> [WORK INSTRUCTION 1]: According to the passage on Poe's death, on what date and where did Poe die?
> [WORK INSTRUCTION 2]: Extend the passage on Poe's death, picking up right after its last sentence.

It’s more likely, Dawidziak believes, that Poe was sick and got worse while he was missing.

“This was cold, damp early October in Baltimore. If something was physically wrong with Poe, being cooped — kept in chilly and spartan conditions — could have been disastrous for his system,” Dawidziak said. “Add any amount of alcohol to the mix, and the effects would have been devastating.”

While election fraud may have contributed to Poe’s demise on Oct. 7, 1849, at Washington University Hospital, it’s not a cause of death. Dawidziak sought to understand more by interviewing about four dozen Poe scholars, physicians and other experts. He can’t say for sure what happened, but he believes several prevailing theories are unlikely.

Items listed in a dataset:
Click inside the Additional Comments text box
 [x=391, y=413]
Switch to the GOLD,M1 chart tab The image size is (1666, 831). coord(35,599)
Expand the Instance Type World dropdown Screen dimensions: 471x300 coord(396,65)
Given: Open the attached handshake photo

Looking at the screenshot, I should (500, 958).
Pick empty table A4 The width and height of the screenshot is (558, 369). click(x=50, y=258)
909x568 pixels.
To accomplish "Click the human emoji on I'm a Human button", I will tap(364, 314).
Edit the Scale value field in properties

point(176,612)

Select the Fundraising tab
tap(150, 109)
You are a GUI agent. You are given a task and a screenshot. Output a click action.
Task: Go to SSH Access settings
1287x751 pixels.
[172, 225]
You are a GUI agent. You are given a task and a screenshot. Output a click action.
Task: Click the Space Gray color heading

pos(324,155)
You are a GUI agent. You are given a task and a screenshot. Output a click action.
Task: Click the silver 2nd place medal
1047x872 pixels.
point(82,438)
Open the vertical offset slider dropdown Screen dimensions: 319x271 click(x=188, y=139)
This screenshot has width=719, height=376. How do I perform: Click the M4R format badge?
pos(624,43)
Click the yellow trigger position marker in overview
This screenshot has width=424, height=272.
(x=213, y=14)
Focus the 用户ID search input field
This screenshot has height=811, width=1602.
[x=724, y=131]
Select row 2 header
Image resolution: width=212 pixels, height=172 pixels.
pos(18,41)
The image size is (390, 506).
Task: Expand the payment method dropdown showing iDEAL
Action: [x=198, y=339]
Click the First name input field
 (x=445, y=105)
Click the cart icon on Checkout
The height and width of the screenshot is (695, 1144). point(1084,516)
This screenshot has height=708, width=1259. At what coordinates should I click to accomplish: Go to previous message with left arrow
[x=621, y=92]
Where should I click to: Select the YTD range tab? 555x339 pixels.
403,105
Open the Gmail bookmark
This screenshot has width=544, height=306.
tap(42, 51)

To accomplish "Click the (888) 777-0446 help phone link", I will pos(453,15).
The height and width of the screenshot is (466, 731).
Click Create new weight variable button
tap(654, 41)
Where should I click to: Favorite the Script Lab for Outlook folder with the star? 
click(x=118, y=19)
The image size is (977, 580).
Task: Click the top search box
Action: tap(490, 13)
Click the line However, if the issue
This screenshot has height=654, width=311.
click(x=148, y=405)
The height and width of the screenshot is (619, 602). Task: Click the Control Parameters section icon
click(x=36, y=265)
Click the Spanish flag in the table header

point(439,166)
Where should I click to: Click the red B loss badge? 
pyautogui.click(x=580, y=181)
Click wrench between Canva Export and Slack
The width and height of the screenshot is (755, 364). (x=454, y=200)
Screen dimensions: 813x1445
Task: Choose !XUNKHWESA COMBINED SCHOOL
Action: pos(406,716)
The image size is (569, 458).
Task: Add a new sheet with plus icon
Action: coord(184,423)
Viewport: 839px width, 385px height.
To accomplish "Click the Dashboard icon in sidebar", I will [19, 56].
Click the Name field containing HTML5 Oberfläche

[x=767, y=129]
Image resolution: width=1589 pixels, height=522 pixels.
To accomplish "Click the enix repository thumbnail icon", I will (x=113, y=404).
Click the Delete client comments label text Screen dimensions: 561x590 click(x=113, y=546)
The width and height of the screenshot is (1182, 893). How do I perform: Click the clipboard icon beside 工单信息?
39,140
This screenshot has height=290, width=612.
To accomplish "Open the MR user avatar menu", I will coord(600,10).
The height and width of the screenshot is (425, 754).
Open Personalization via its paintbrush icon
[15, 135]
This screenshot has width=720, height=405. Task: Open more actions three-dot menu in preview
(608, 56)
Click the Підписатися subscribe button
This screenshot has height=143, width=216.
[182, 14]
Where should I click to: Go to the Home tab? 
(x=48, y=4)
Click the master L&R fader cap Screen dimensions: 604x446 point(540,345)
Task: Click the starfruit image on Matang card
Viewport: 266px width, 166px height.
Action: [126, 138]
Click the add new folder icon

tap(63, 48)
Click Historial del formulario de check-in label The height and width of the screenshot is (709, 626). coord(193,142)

> [ANSWER SPACE 1]: Oct. 7, 1849, at Washington University Hospital.

> [ANSWER SPACE 2]:
A 1998 book suggested Poe was beaten by three brothers of the woman he hoped to marry, but there are no reports that Poe had bodily injuries. Another theory proposes that Poe was poisoned by the coal gas that generated light in homes, but 21st-century forensic tests of locks of hair retained after his death showed no signs of poisoning by the heavy metals that coal emits when burned. Yet another suspect is rabies — Poe loved cats, Hal Poe said — but he didn’t show the common symptom of an inability to swallow water.

As for suicide, it seems unlikely, since Poe’s life was going well. He’d spent the summer in Richmond, “the city of his heart,” Dawidziak said. It looked as if new funding would help him finally achieve his dream of publishing a literary magazine. And he was in love with a woman he hoped to marry.

Dawidziak kept coming back to one possible solution to the mystery: tuberculosis, the disease that’s blamed for taking the life of his wife, Virginia — the cousin he’d famously married when she was 13 — as well as those of his parents and his foster mother.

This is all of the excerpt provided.